◆ **Records provided**
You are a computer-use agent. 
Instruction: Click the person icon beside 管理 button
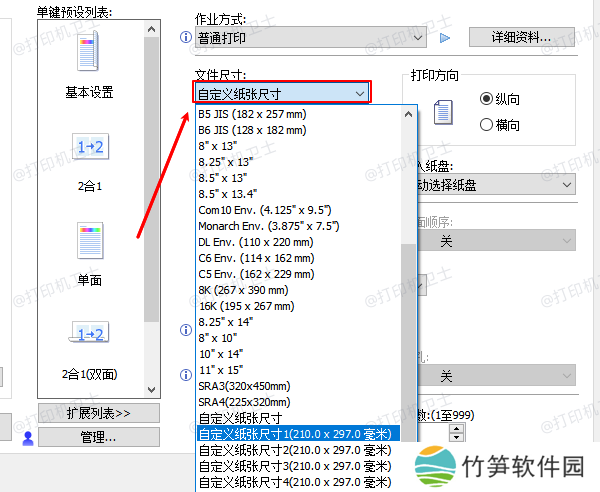click(27, 437)
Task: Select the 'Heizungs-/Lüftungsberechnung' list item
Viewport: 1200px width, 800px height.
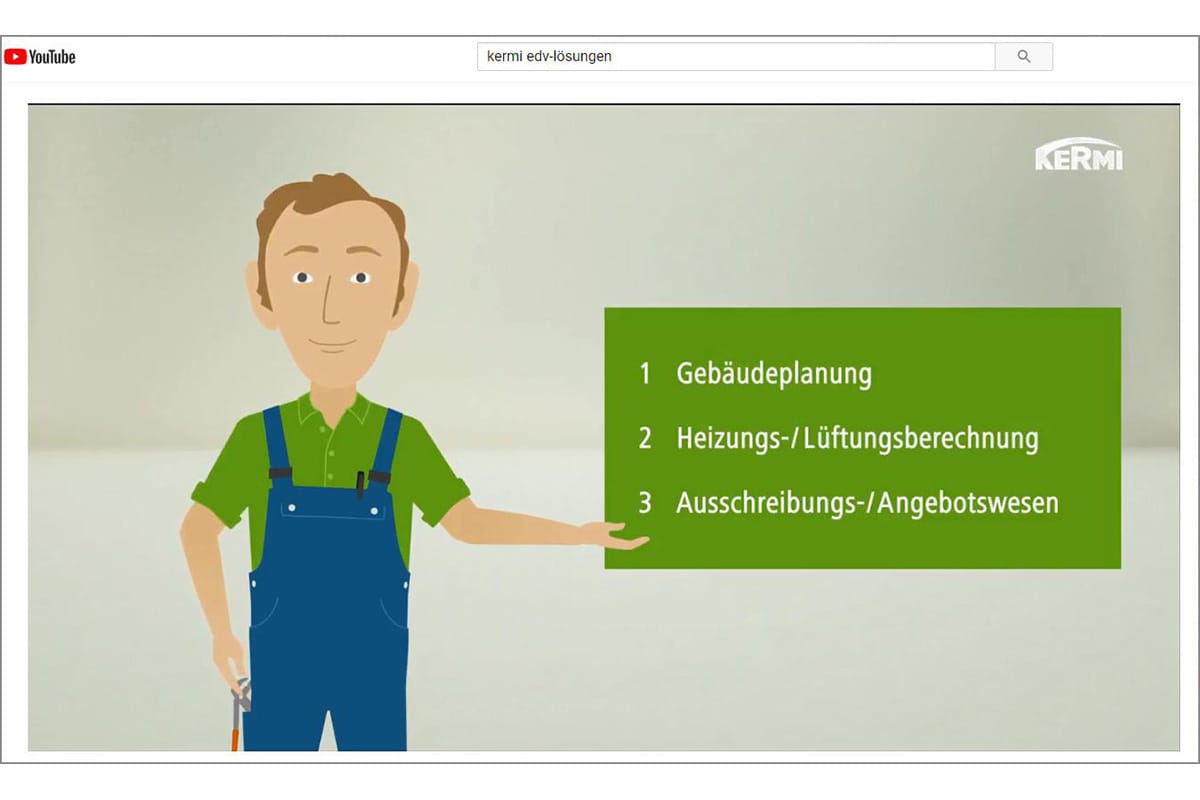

◆ **Instructions for the task**
All the records need to be retyped word for word, except for the pictures.

◆ **Written response**
You are a computer-use agent. 
Instruction: Click the person icon beside 管理 button
click(27, 437)
Task: Select the 'Heizungs-/Lüftungsberechnung' list item
Viewport: 1200px width, 800px height.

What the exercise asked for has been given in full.